- SET PROBLEM -
Format everything from the line containing "Where should I" down to the line containing "pos(1038,381)" as a JSON list of strings, one string per line, with blank lines omitted. Leave the pictures out of the answer.

- PROVIDED INFORMATION -

** START **

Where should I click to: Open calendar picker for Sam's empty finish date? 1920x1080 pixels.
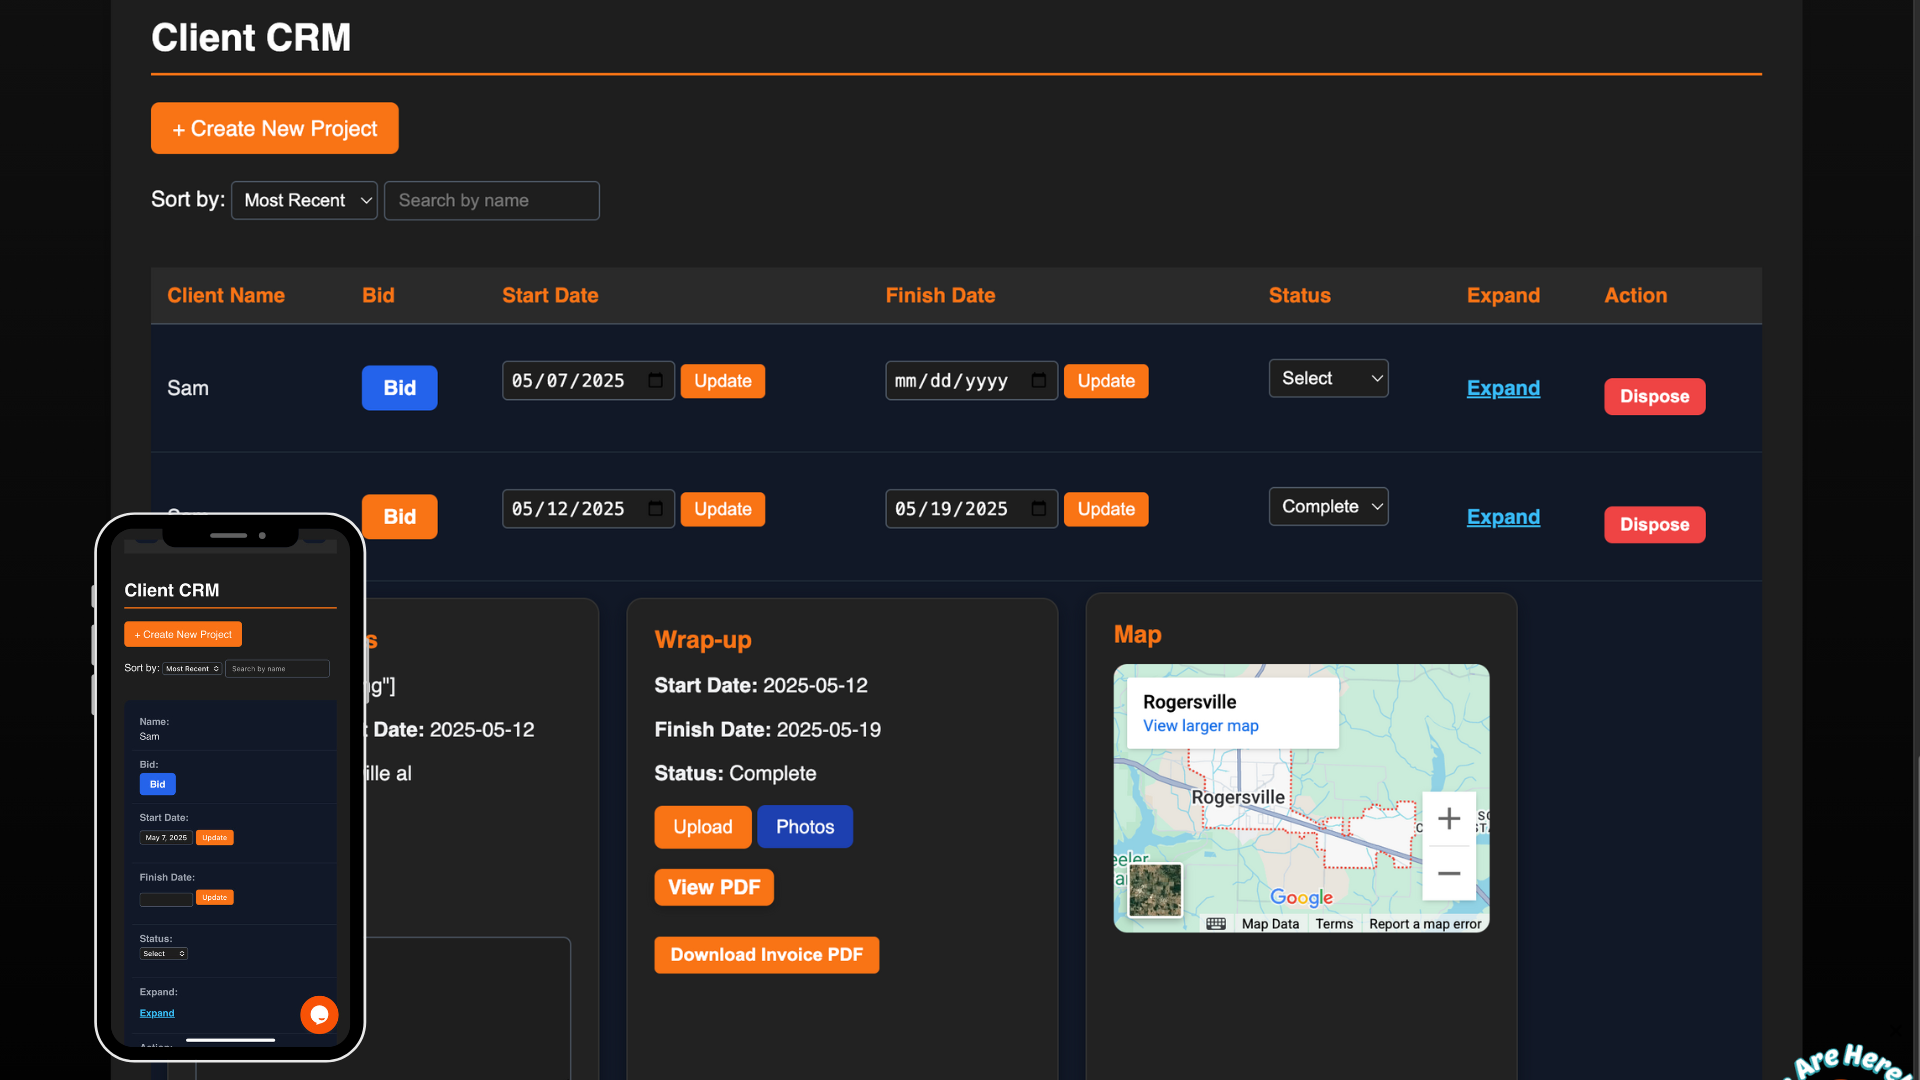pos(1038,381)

** END **
** START **

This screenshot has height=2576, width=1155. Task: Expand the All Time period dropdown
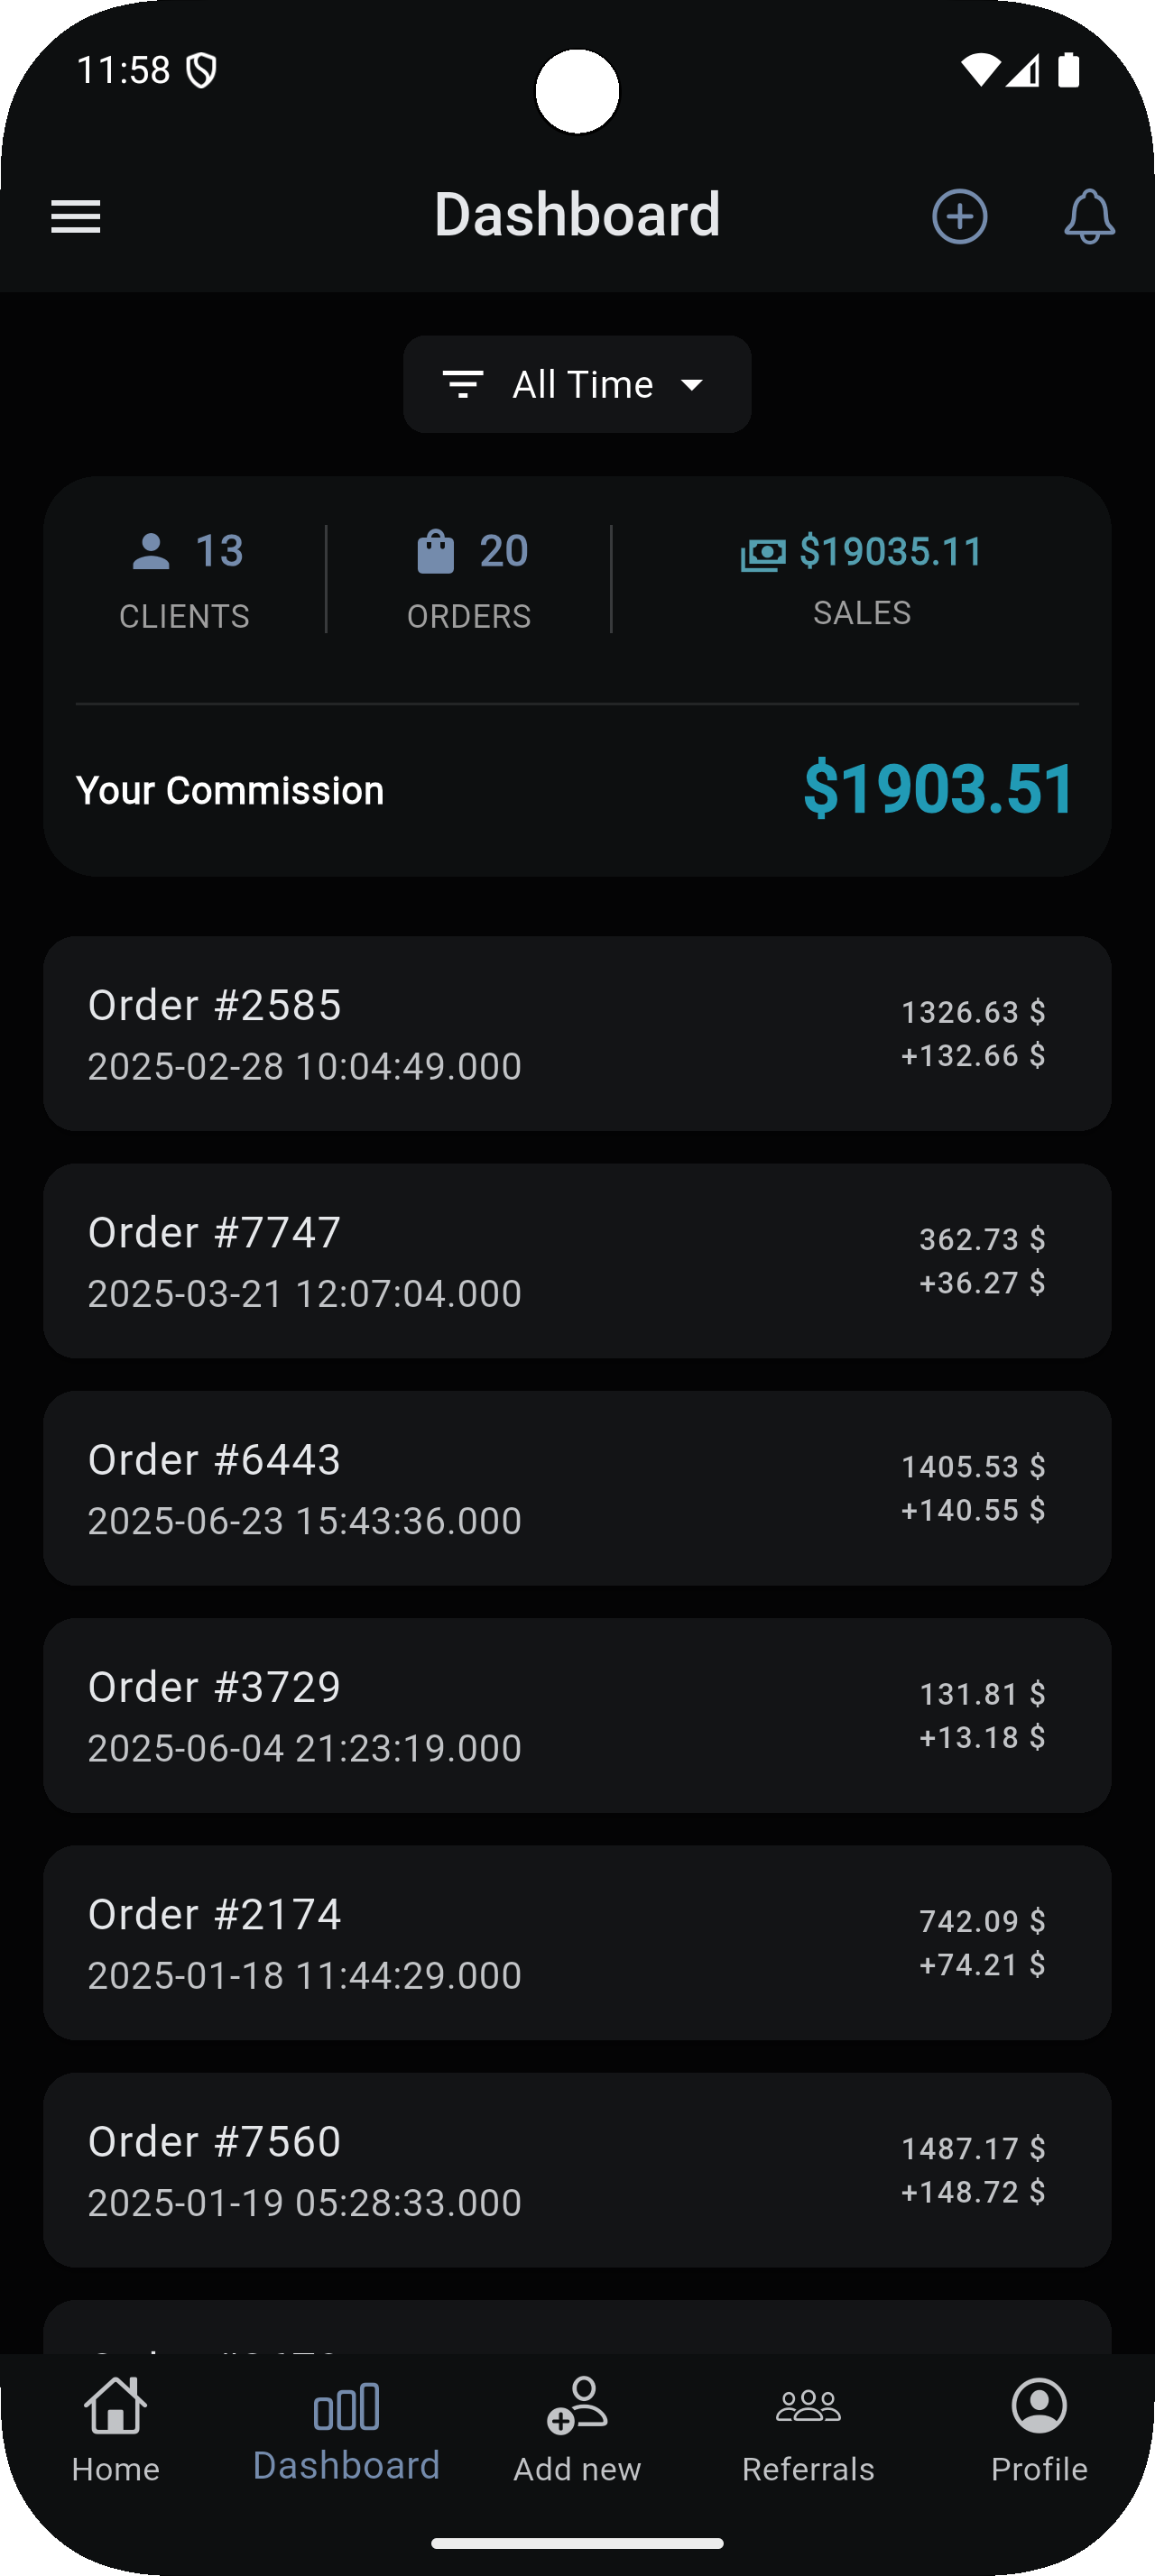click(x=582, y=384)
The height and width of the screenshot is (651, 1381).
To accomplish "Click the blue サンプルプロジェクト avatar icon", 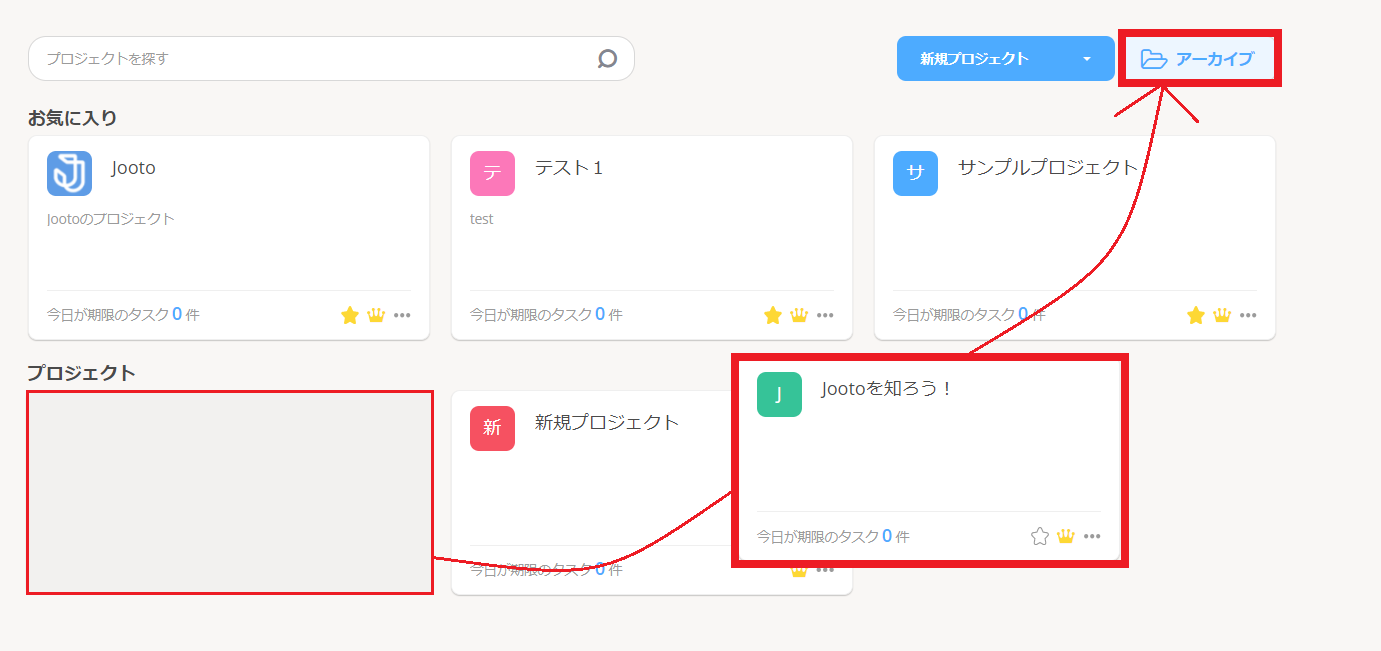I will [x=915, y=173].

** END **

- FINISHED EXERCISE -
[
  "Where should I click to: Open calendar picker for Sam's empty finish date? 1920x1080 pixels.",
  "pos(1038,381)"
]